====== EXTRACTED ENTRIES

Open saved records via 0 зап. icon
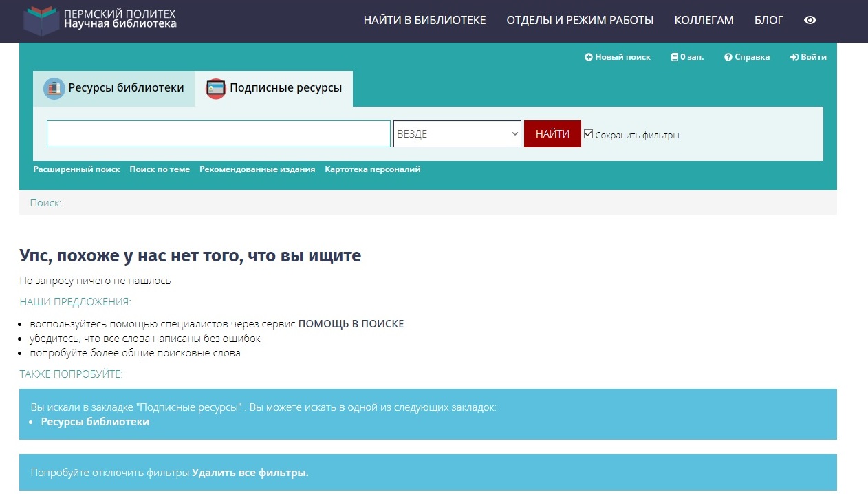This screenshot has width=868, height=494. pos(675,57)
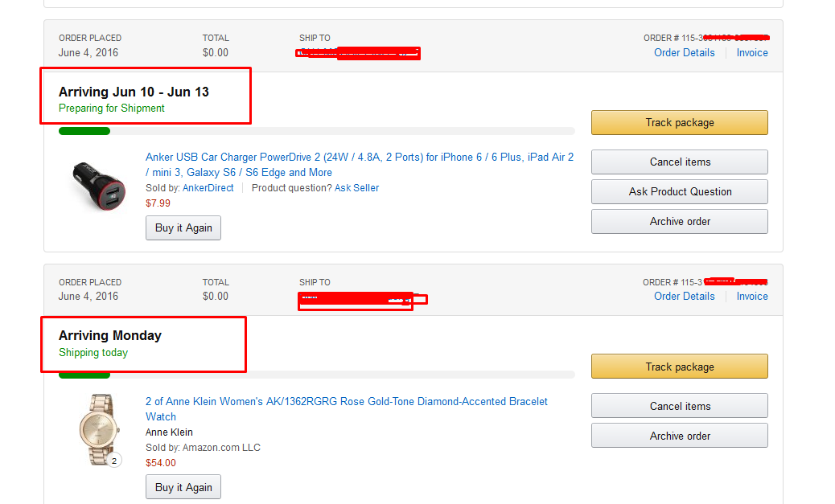Buy the Anker car charger again

point(183,228)
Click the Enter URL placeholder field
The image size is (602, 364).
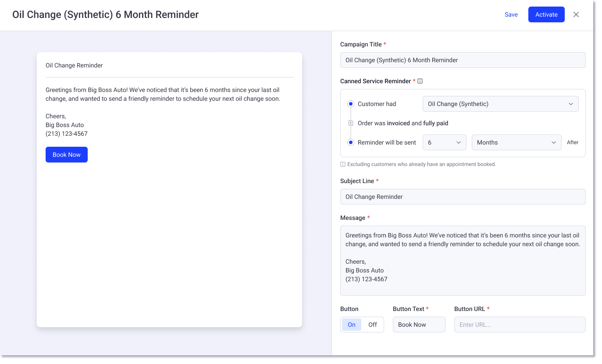coord(520,325)
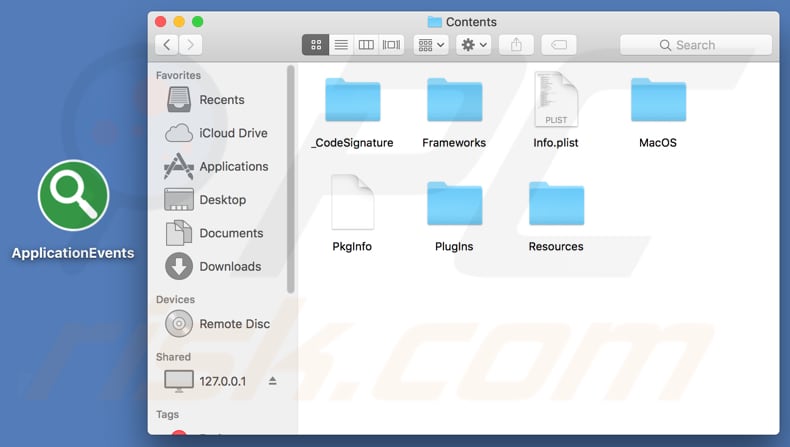Viewport: 790px width, 447px height.
Task: Open the Frameworks folder
Action: pos(454,101)
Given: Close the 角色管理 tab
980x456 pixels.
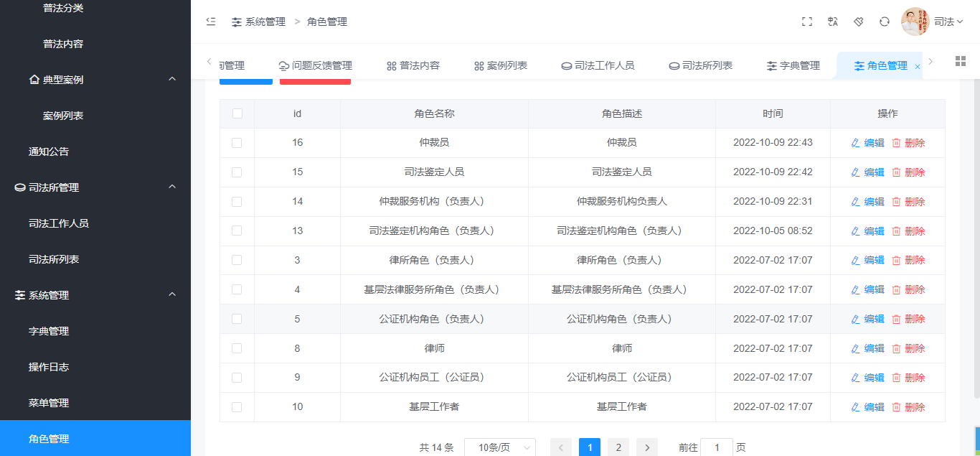Looking at the screenshot, I should point(918,66).
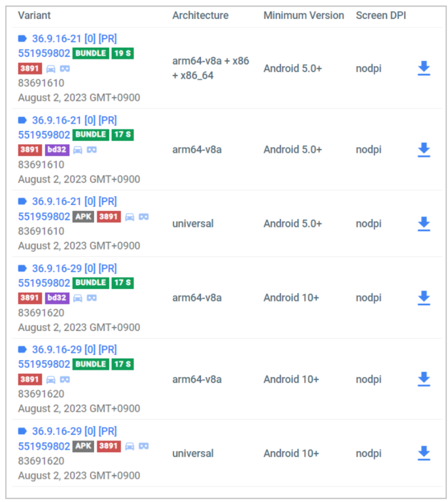Click the Minimum Version column header

[304, 15]
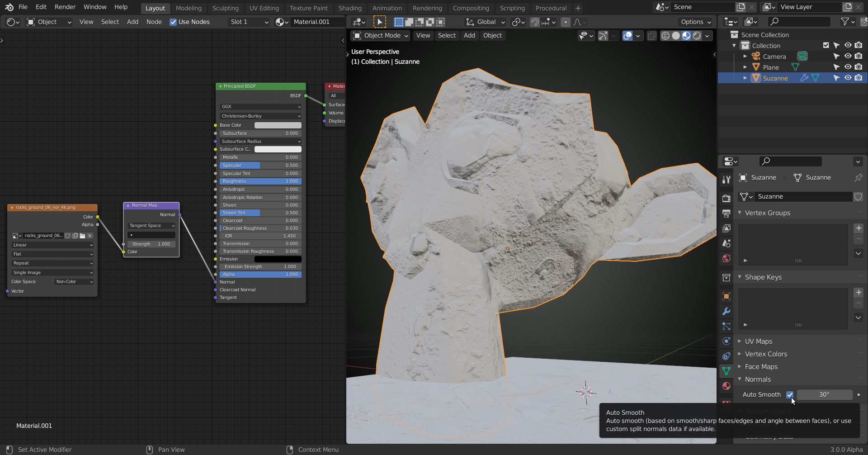Open the Tangent Space dropdown
This screenshot has width=868, height=455.
151,225
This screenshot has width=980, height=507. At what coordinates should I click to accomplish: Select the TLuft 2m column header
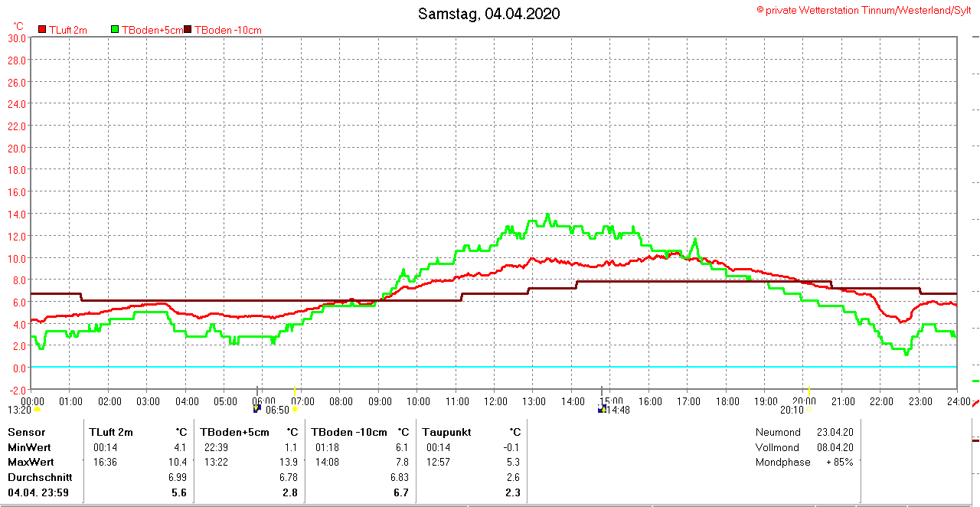coord(111,432)
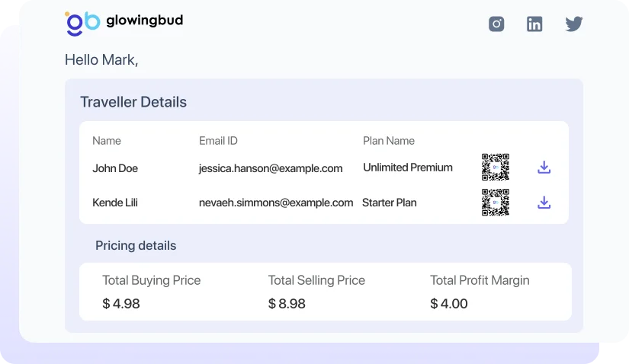Download Kende Lili's plan QR code
The image size is (629, 364).
[544, 203]
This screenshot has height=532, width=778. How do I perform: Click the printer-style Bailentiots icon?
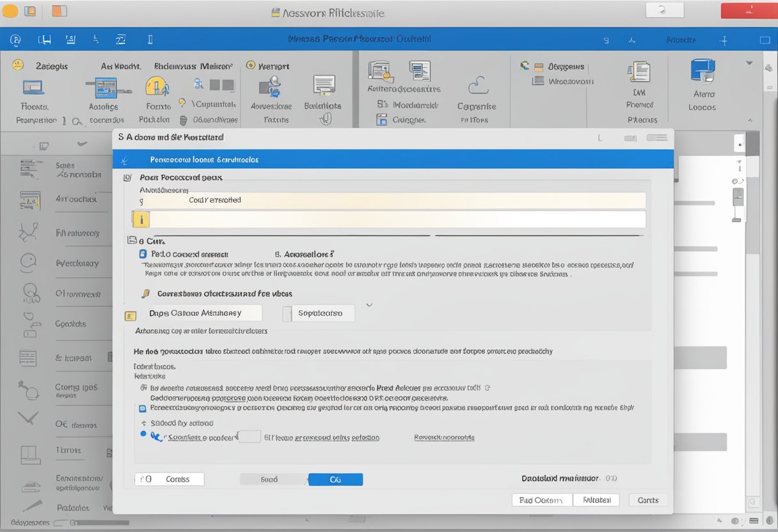[x=324, y=86]
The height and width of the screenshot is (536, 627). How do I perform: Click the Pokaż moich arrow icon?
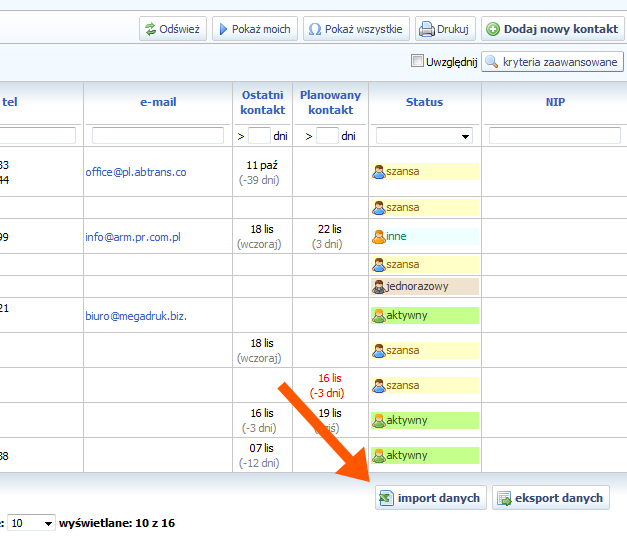[x=222, y=29]
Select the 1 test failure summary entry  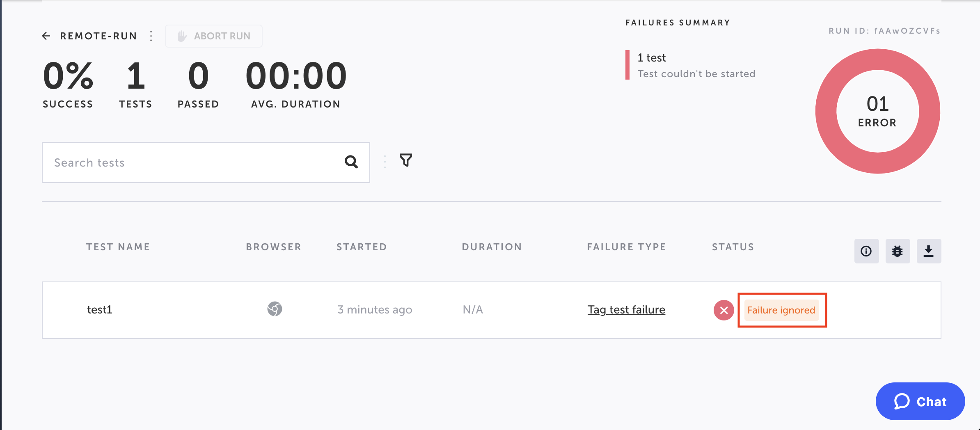(x=696, y=65)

============

### BRIEF
Only one stretch of the material above is wanted: the line containing "The image size is (602, 364)." through the line containing "Given: Close the 角色管理 tab". Restate it word for word, minus the pictures.

### EXERCISE RESULT
The image size is (602, 364).
coord(520,325)
Viewport: 790px width, 447px height.
Task: Open the Frameworks folder
Action: pos(454,101)
Given: Close the 角色管理 tab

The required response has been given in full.